15 Antworten auf „Von der Entdeckung einer Schatzkiste“

  1. Guten Morgen, Jens,

    es ist wunderbar, am Montagmorgen so eine Geschichte von Dir zu lesen. Ja, manche Kisten, die man weggeräumt hat, auf Archiv, können sich als wahre Schatzkisten erweisen. So wie es sich anhört, bis Du, Jens, der größte Schatz für Deine Kleine. „Wann fahren wir? Ich will das sehen.“ Kann man solche Wünsche abschlagen? Schatzkisten-Aufbewahrer und Liebste-Wünsche-Erfüller, einen guten Job machst Du!

    Und eine Deiner Schatzkisten: Das Theater. Schön, daß Du Dich daran immer wieder erfreuen kannst.

    Meine Schatzkisten wurden über das Wochenende mehr als geplündert, um meinem Sohn Trost gegen seine Traurigkeit zu geben. Suche dringend neue Fundstücke zum Auffüllen.

    Auf-Frühling-hoffende Grüße

    Annegret

    1. Hi Annegret,

      auch Papa Jens hat seine Schwächen – die verrate ich hier natürlich nicht, um mich in ein möglichst positives Licht zu rücken. Meine kleine Bühne, hier. Es ist schön, wenn die Kinder so kommen und sich dafür einsetzen, etwas lernen und erfahren zu wollen. Ihre Neugierde zu befriedigen. Deshalb ist es oft gut, Dinge nur anzudeuten. Irgendwann kommen sie dann und wollen mehr erfahren. Es ist ein ständiges Säen.

      Mit der Traurigkeit kann ich einigermaßen nachvollziehen. Jim hat gerade oft diese Pubertätstraurigkeit, dieses nicht wissen, wohin gehören. Lässt sich so wenig tun. Wie sieht es mit schreiben aus? Dein Sohn hat da doch ein Händchen für. Schreibwerkstatt. Schreibend erleben. Ich zum Beispiel wüsste gar nicht, wie ich auf diesem Planeten ohne das Schreiben zurechtkommen würde. Ohne Sprache. Gesungen, gesprochen, geschrieben, geschrien. Sprache nicht als Therapie (was sie für mich wahrscheinlich durchgehend ist *g*), sondern als Lebenslust. Sich knietief in die schönen Silben stürzen. Darin schwimmen. Eine Schatzsuche. Raus in die Welt, dorthin, wo Dinge geschehen, wo der Geist positiven Input bekommt, Nahrung. Füttern mit süßen Früchten.

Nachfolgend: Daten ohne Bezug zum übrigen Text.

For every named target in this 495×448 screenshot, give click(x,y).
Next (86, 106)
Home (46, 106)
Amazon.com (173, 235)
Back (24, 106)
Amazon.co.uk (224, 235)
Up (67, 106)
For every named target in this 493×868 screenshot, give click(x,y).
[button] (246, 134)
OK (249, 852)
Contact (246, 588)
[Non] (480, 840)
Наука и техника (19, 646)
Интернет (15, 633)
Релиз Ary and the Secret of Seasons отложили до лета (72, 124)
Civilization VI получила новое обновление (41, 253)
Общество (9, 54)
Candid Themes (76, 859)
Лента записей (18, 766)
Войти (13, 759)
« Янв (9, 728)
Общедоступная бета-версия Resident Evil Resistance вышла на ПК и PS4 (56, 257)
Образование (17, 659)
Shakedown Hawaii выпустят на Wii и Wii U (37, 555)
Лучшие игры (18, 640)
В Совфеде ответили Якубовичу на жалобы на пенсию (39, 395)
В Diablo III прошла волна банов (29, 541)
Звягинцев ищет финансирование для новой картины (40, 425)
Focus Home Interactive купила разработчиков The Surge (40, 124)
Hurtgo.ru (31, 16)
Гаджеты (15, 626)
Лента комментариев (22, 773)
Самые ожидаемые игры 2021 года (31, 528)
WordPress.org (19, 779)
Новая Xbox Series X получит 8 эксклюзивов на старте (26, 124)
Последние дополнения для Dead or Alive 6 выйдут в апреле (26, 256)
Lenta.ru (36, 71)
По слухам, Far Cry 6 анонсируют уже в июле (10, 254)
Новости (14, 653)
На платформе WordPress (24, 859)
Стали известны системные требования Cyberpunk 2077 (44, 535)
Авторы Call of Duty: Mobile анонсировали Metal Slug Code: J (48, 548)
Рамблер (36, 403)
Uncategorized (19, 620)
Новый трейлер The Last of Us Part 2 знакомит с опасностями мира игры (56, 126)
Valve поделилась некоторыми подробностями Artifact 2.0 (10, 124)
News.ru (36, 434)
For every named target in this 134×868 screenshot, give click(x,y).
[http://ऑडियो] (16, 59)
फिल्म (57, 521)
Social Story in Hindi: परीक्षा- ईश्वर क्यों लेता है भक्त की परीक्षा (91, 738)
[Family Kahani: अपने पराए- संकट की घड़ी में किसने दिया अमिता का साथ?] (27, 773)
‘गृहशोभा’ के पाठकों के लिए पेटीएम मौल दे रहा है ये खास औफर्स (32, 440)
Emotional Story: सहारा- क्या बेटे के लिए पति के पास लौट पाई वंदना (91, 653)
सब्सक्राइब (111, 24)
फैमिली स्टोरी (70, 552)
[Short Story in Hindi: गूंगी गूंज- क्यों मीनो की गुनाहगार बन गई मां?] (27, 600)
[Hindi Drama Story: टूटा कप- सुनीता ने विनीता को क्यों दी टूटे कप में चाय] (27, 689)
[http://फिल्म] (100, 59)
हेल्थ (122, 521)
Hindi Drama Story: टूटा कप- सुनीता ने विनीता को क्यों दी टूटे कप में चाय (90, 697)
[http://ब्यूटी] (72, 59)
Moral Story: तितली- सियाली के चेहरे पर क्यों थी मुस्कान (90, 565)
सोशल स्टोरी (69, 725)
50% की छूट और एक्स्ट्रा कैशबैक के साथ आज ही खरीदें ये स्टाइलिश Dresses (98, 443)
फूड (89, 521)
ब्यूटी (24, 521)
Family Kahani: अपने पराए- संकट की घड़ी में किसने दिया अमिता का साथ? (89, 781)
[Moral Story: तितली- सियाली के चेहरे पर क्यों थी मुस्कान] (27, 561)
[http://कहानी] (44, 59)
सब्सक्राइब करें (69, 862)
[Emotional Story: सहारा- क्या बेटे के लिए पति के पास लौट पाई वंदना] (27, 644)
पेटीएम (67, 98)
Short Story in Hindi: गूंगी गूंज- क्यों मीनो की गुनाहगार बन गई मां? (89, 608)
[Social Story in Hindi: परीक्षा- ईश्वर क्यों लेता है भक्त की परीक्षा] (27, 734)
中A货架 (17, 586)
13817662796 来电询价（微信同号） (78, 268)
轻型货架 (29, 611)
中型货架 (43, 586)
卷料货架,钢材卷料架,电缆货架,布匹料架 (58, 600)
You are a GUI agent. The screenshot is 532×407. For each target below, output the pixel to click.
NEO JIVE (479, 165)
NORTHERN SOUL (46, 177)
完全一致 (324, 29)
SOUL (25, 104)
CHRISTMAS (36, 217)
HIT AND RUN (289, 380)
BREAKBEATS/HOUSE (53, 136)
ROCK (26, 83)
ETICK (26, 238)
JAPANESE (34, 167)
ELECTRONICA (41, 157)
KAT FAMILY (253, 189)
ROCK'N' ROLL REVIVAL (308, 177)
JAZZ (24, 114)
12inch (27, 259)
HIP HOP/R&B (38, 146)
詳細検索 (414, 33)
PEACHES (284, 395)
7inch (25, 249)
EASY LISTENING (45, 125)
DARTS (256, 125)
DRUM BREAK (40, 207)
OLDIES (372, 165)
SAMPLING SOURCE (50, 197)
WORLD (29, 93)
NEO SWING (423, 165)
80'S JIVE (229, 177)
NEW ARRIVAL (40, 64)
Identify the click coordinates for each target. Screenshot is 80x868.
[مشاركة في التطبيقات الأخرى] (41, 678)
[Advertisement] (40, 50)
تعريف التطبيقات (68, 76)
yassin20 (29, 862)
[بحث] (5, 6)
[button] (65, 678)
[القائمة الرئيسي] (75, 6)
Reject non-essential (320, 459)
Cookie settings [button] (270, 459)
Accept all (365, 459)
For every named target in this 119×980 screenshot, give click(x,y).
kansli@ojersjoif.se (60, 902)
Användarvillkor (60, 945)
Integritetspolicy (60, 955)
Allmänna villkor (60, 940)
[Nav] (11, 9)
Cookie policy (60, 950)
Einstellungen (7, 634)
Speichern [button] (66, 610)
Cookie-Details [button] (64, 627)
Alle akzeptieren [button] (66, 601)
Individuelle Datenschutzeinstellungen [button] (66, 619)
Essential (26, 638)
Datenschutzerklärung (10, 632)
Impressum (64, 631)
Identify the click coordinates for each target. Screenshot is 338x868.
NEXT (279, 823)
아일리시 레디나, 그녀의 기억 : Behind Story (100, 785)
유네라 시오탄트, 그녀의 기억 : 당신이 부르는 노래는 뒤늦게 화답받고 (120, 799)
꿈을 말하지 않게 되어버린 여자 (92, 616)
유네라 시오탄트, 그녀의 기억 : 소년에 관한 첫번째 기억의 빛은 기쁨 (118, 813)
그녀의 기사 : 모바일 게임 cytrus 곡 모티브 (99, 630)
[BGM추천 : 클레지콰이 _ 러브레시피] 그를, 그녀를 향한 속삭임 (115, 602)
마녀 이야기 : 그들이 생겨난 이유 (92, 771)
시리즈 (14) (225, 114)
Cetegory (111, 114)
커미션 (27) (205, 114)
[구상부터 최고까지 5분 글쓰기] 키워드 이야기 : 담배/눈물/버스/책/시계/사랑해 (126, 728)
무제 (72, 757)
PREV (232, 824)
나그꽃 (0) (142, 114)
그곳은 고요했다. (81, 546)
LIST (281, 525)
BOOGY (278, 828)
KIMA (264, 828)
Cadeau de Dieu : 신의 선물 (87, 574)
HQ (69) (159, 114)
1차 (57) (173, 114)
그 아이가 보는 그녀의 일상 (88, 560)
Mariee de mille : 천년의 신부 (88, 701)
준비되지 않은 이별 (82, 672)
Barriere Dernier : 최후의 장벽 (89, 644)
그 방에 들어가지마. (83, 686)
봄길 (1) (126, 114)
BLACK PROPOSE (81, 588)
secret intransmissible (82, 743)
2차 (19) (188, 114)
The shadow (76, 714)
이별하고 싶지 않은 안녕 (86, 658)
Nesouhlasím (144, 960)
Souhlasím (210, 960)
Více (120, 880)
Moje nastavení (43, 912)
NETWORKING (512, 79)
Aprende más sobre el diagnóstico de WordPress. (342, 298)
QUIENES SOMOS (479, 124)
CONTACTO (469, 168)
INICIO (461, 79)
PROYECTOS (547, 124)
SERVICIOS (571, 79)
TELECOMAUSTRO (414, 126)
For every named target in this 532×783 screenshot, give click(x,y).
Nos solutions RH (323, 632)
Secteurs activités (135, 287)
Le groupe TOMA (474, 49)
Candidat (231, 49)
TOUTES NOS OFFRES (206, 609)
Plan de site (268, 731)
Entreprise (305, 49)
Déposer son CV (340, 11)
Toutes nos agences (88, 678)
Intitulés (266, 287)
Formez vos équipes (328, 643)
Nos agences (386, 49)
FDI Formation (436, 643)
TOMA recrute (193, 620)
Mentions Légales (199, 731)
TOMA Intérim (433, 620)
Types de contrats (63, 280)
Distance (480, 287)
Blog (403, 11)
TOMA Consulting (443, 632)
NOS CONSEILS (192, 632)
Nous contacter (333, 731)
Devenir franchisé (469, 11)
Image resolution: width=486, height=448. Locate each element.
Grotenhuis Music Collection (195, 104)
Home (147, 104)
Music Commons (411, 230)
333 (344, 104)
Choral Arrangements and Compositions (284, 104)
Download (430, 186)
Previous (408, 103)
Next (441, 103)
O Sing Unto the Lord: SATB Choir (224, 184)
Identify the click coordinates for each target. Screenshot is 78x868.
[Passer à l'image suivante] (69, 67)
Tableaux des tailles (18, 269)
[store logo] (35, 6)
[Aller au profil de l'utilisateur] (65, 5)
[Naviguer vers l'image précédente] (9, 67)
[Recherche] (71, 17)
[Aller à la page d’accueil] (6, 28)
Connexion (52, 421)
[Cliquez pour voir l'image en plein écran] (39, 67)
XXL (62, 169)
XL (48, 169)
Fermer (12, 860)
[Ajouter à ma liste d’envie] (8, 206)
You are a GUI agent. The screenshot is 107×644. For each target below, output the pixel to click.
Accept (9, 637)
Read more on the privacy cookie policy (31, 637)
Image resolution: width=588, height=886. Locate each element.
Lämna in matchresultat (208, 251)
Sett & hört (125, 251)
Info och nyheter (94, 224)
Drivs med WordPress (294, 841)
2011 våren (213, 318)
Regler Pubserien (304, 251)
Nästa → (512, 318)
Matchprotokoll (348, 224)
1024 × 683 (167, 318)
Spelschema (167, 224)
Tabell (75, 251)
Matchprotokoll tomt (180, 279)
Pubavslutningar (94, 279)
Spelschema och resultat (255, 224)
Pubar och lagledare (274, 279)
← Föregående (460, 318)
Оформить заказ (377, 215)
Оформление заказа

      Natürlich weiß ich nicht, wo für deinen Sohn die süßen Früchte wachsen… Kann man nur ausprobieren, sich auf den Weg machen, die Reise antreten. Coelho, der Alchimist.

      Liebe Grüße – Kraft, Zuversicht, Leuchten, die richtigen Begenungen wünsche ich dir, euch

      Jens

      1. Ich füttere ihn mit Worten, Büchern wie Nicholas Flamel(Alchemist, Zauberer) und Dragon-Elfen-Krieger-Zauberer-Literatur, womit er abtauchen kann, und mit lauter Musik, die seine Sorgen übertönt. Gesprochene Worte können seine schwere Seele zur Zeit nicht erreichen. Der Vogel, auch wenn er schon groß ist, läßt sich füttern, aufpäppeln und wird hoffentlich bald wieder fliegen können.

        Danke für Deine Worte.

        Annegret

  2. Ich habe eine Schublade – „Schublade der Erinnerungen“ nenne ich sie. Was da alles so drin steckt … viele kleine Dinge, angesammelt im Laufe der Jahrzehnte. Unter anderem ein „Wollmaus-Rasierer“ …. tolles Gerät, kann ich nur sagen.

    Ich wünsche eine gute Woche – mit mindestens einer kleinen positiven Überraschung.

    Viele Grüße
    Renate

    1. Hi Renate,

      das ist sicherlich eine spannende Schublade. Ich habe auf dem Speicher so eine Kiste – da sind meine Schätze drin. Besondere Briefe, aus der Zeit, als ich noch Briefe schrieb, und Erinnerungen. Bin ich gestern auch drauf gestoßen und habe kurz gewühlt. Hach.

      Wünsche dir auch eine tolle Woche

      Jens

  3. 12:10 und noch immer kein neuer Eintrag?
    Du bist doch nicht am Ende auch zurückgetreten, Jens?
    Tja, man macht sich halt so seine Gedanken! ;-)

    Gruß
    Polly

    1. Hi Polly,

      nein, nein. Hatte heute Früh Besuch von einem guten Freund, mit dem ich gefrühstückt und gequatscht habe. Und dann musste ich arbeiten. Schnell arbeiten. Keine Zeit für den Blog gehabt. Sorry.